01Fokus der Berichterstattung
ORF und Standard konzentrieren sich auf die nackten Programm-Fakten — Premierenanzahl, Spielstätten, Wiederaufnahmen — und liefern damit eine klassische Ankündigungs-Meldung. Der Kurier hingegen geht einen Schritt weiter und bietet eine explizite Analyse des Programms, inklusive prominenter Nennung einzelner Autoren wie Schnitzler und Nestroy. Die Salzburger Nachrichten rücken demgegenüber das künstlerische Konzept — Literatur- und Ensembletheater — in den Vordergrund, während die Kronen Zeitung den übergeordneten Aspekt der Kontinuität zum Vorgänger betont.

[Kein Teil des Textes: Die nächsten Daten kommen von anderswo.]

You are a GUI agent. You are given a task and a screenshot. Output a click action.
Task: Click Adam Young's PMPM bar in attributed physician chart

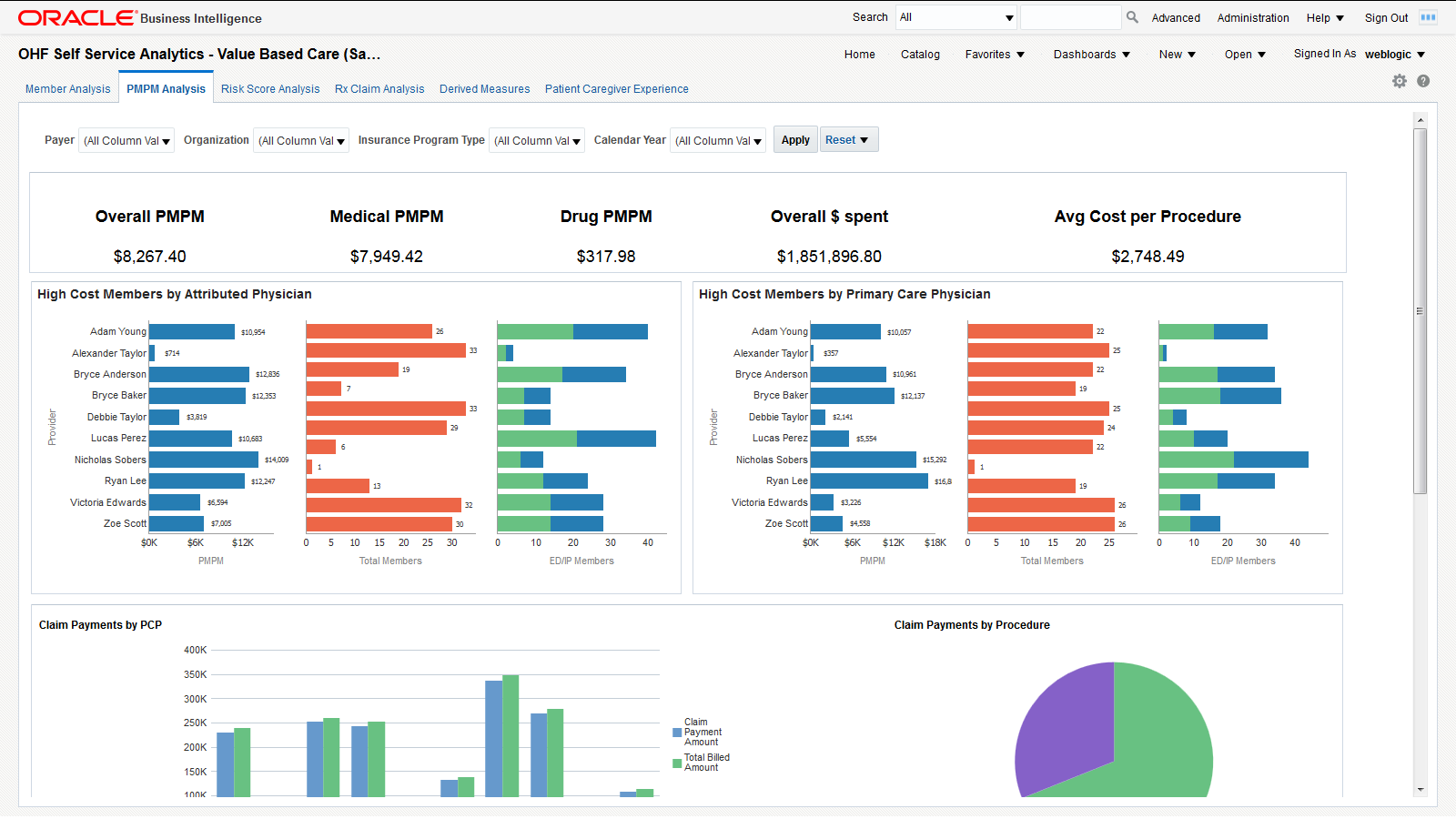pos(191,331)

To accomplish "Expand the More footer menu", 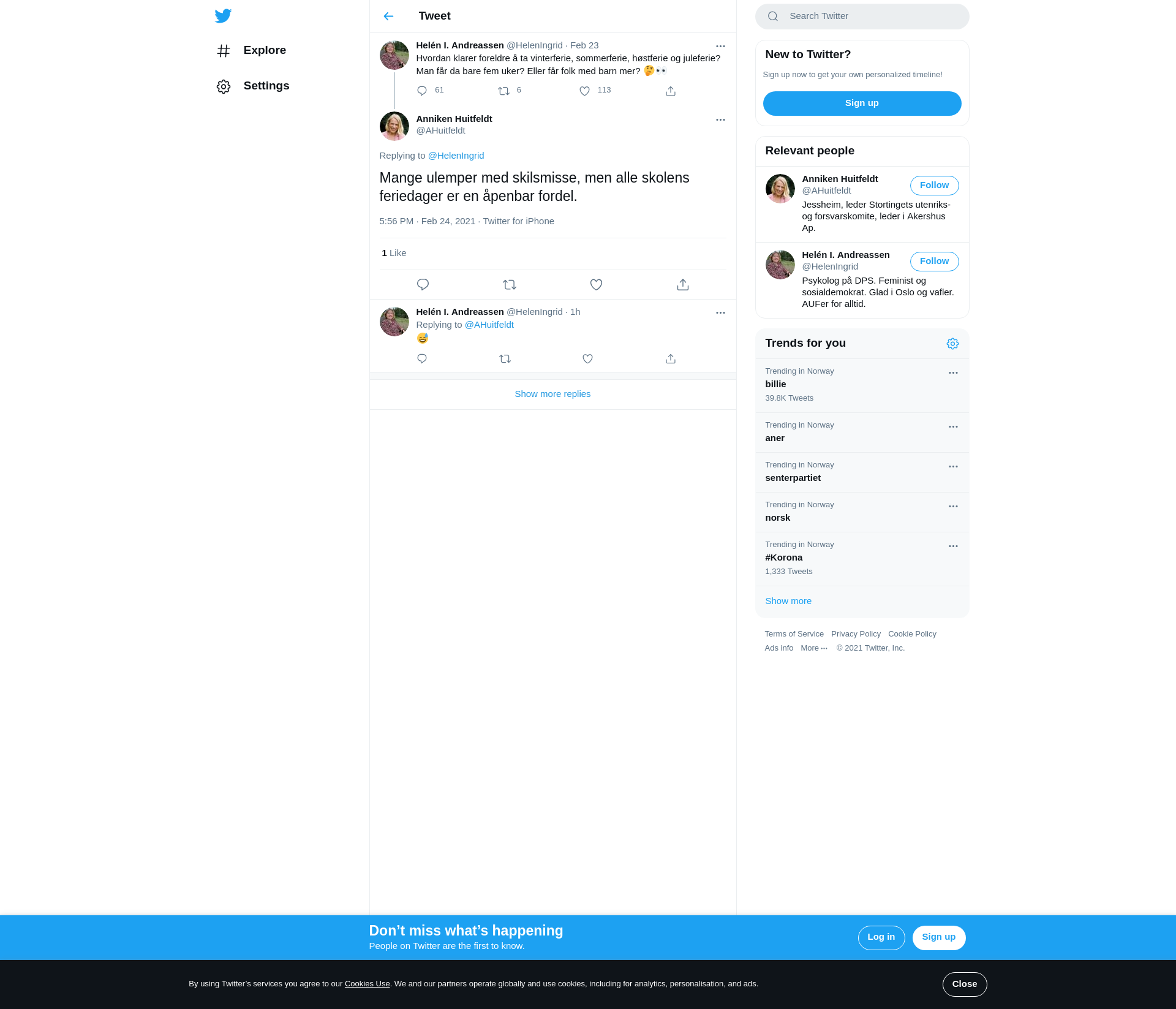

02Personalisierung vs. Institutionsfokus
Während ORF und Standard den Übergang von Föttinger zu Rötzer kurz kontextualisieren, steht bei der Presse die Frage nach den Plänen der neuen Intendantin als Person im Mittelpunkt. Die Kronen Zeitung personalisiert ebenfalls stark, ordnet Rötzers Handschrift jedoch sofort unter dem Begriff 'Kontinuität' ein und relativiert damit das Neue. Der Standard und die Salzburger Nachrichten behandeln hingegen die Institution Theater in der Josefstadt stärker als eigenständigen Akteur.
03Tonalität
Die Tonalität ist über alle Lager hinweg positiv bis neutral; kein Outlet äußert Kritik am Programm oder an der Personalie. Der Kurier verwendet das Adjektiv 'respektabel', was eine leicht wertende, aber wohlwollende Note einbringt. Alle anderen Medien bleiben strikt deskriptiv, was bei einer Kultur-Ankündigung ohne politische Dimension dem Erwartbaren entspricht.